====== Quoted passage
The reason I specified a finished garden above; is, I also tried it in ground that has been twice power tilled and still had a lot of 'fiber' in it decomposing. ...On that ground, it worked at about the same effort level of my old Planet Jr. with the 'scratchers' on it. ...Something of a workout, but still very effective!

I don't think any of the other manufacturers' parts are going to interchange. Mr. Kimball sent me a note with my order indicating he anticipates having a series of cutter sizes out by spring of this coming year. He may also sell an adapter for some of the attachments on other hoe setups. ...I have already decided I will upgrade to a wider blade when it is available. 

...I am SOOOO glad I bought the parts and put the hoe together! It is the handiest tool I have found to date! ...But, at the same time, it certainly doesn't replace the versatility and effectiveness of the Planet Jr. system I already had.

~


----------



## HCK (May 2, 2006)

I have been out of touch with this post I made awhile back and I'm pleased to see the discussion that has been going on. I'm especially glad that txcajunia has made a Planet Whizbang and provided some feedback.
============
» **Stated task A**: In the garden hoe thread, by when does Mr. Kimball expect to have a series of cutter sizes available?
» **Stated task B**: Write the next few sentences of the garden hoe thread, picking up right after its final line.
====== Raw data
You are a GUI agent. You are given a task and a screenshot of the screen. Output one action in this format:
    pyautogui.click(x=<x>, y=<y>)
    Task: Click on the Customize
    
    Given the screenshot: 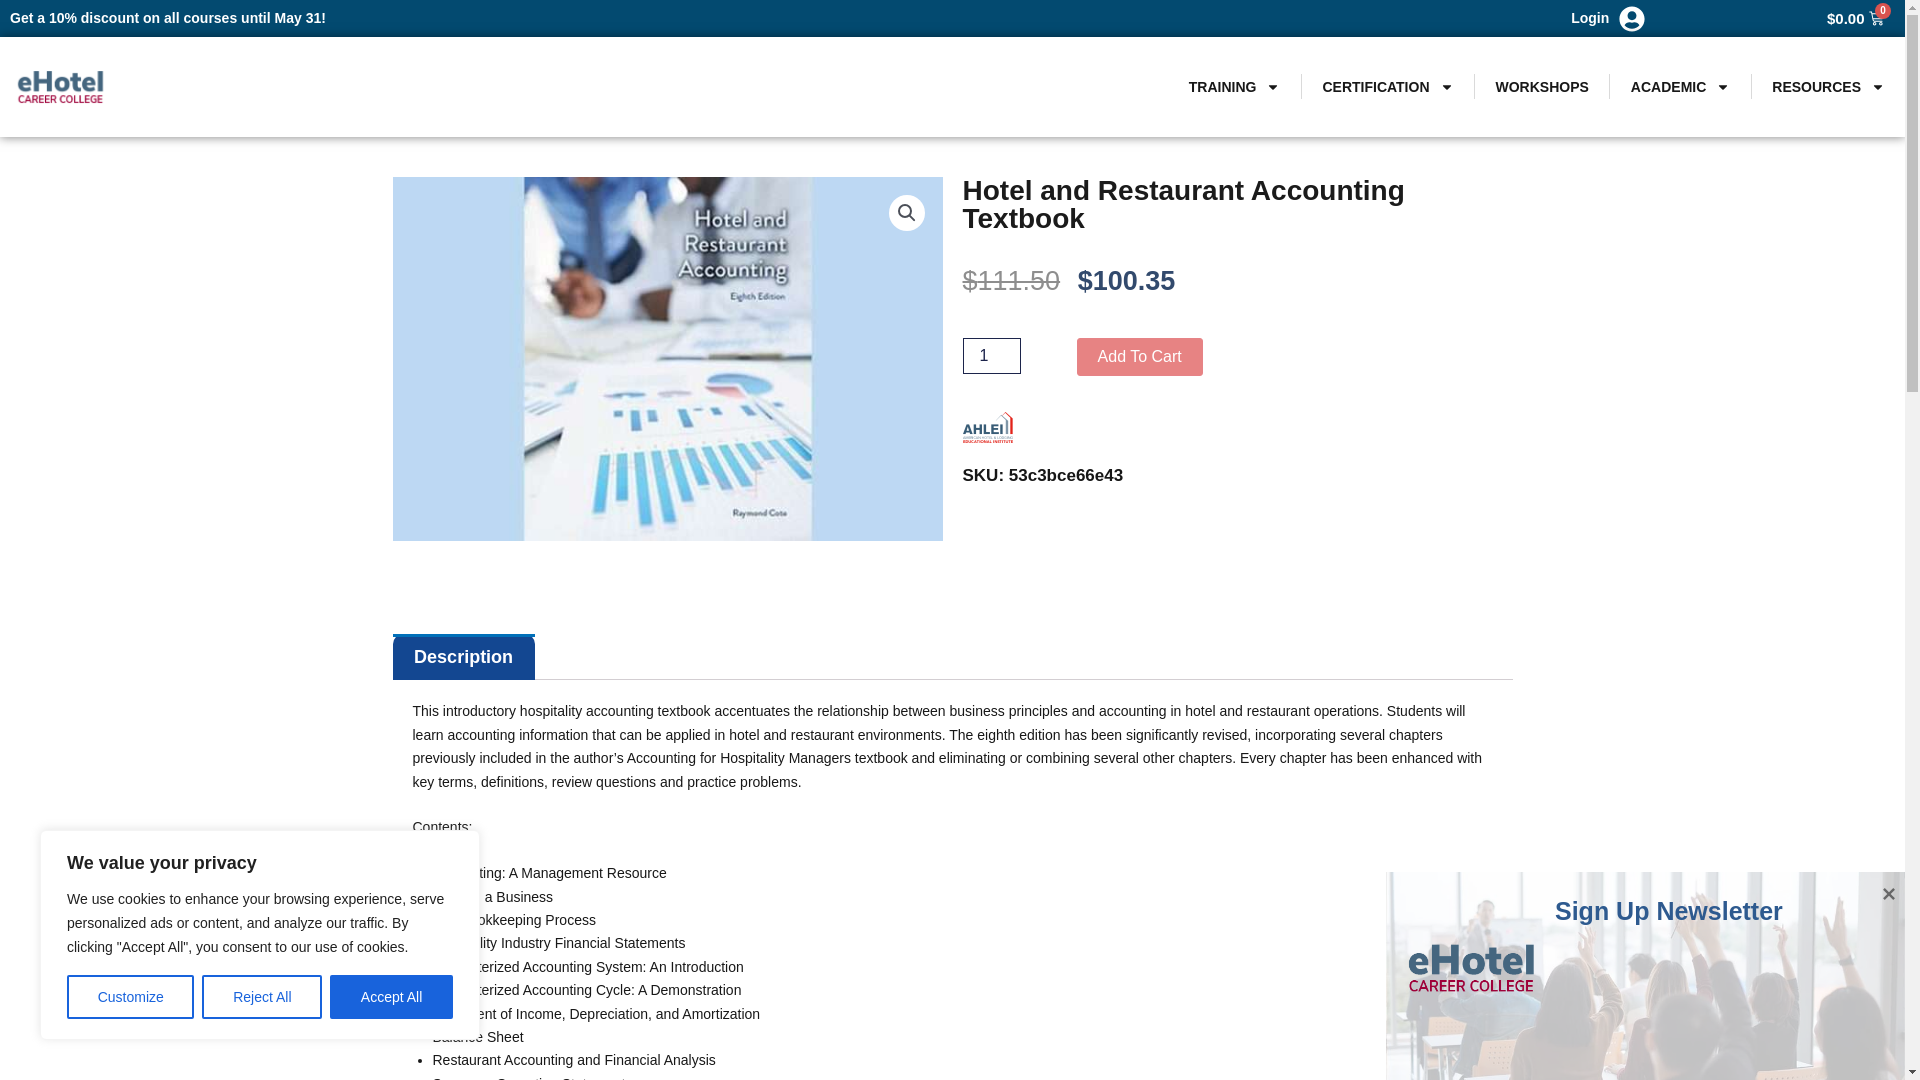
============
» **Output A**: By spring of the coming year.

» **Output B**:
I do have plans to provide wider hoe blades and am pretty sure I'll have a simple retrofit that will allow PW users to utilize Glaser wheel hoe attachments on the Planet Whizbang. Hopefully, these things will be available in late spring of next year.

The 8" oscillating hoe that is on the "standard issue" PW is a general purpose size and I put it through a LOT of field work (even hoeing a considerable amount of my packed gravel driveway) to make sure it would hold up for the long haul. I can't say that for sure about wider hoe blades, though I suspect there will be no problem.

My only problem seems to be getting the word out to a world of gardeners who I know can really use this tool. It makes weed control so much easier and gardening so much more enjoyable!

That said, I would like to let those who are interested know that I have put the metal parts kits on sale for the rest of this year (Get Details Here). I'm quite certain they will never be this inexpensive again. I really want to get the tool out there. Once folks use this tool, they will start telling their friends and neighbors about it, as has happened here. 

It is interesting to note that I have sent a surprising number of the kits to foreign countries. Greece, Italy, New Zeland, the UK, and most recently, Norway. That is pretty neat.

The Planet Whizbang revolution is just beginning! 

P.S. Regarding the old Planet Jr. cultivators: A hundred years later, they are still great tools! But the oscillating stirrup blade is something that works remarkably well and the PJ never had it. I think Samuel Leeds Allen would be pleased to see it.


----------



## HCK (May 2, 2006)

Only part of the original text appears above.